Das Märchen vom Niemandsland
Es war einmal ein Land, in dem wohnten nur Buschmänner und Hottentotten, und die waren in den Augen des weissen Mannes, der viele hundert Jahre später in dieses Land kam, niemand; denn die Buschmänner und Hottentotten wussten nicht einmal, wie man Gold und Diamanten schürft. Deshalb sagte der weisse Mann (und auch die weisse Frau), dieses schöne Land im Süden Afrikas gehöre niemandem. Es war so wie im Mittelalter, als die fremden Ritter sagten, die Bauern seien niemand, deshalb gehöre das Land, in dem die Bauern seit undenklichen Zeiten ansässig waren, niemandem und sie, die Ritter, seien seine rechtmässigen Herrscher.
In dem Land, das heute Südafrika heisst, stritten sich zunächst noch 2 Arten der frommen weissen Rasse um die Vorherrschaft: die Holländer und die Engländer. Die Letzteren siegten, wohl weil sie die besseren Waffen hatten, und wurden die endgültigen Herren des Landes. Von den ursprünglichen Bewohnern, den Buschmännern und den Hottentotten, war überhaupt nicht mehr die Rede - sie waren wirklich niemand. Vielleicht sind sie inzwischen ausgestorben. Sie wussten ja nicht einmal, wie man ein Land wirtschaftlich entwickelt – sie kannten nur die Natur. So nahm nun der weisse Mann (und auch die weisse Frau) die Entwicklung der Wirtschaft mit christlicher Tüchtigkeit an die Hand, und jeden Tag wurde das Wirtschaftunser gebetet.
Der weisse Mann beschäftigte sich aber in diesem Land, das er Südafrika nannte, nicht nur mit der wirtschaftlichen Entwicklung, sondern auch mit der Jagd, und zwar zu seinem Vergnügen, während die Buschmänner und Hottentotten früher nur zum Überleben gejagt und damit die Tierbestände erhalten hatten.
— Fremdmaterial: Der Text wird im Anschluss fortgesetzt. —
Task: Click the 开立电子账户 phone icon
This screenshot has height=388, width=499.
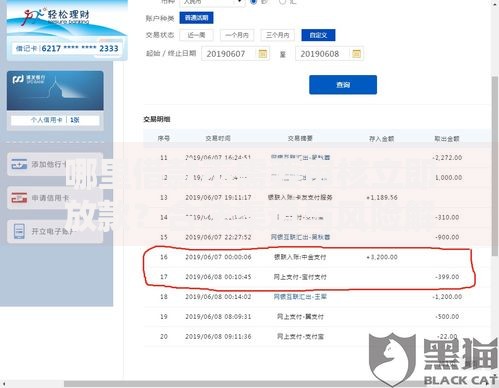Action: coord(19,231)
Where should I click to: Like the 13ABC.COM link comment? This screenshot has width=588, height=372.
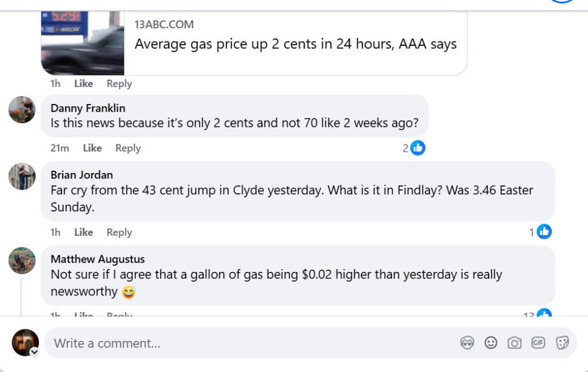(83, 84)
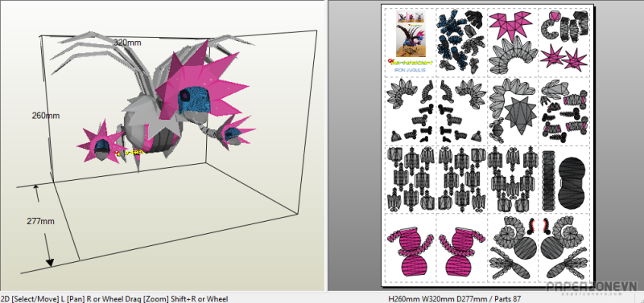644x303 pixels.
Task: Click the IRON JUGULIS title text
Action: coord(410,70)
Aber diese Niemande wurden nicht nach ihrer Meinung gefragt und waren auch kaum noch vorhanden. Mit der Zeit musste der weisse Mann Schutzzonen für gewisse wild lebende Tiere einrichten, da sie sonst durch die Jagd ausgerottet worden wären. Diese Zonen nannte der weisse Mann Nationalparks, und er war sehr stolz auf sie.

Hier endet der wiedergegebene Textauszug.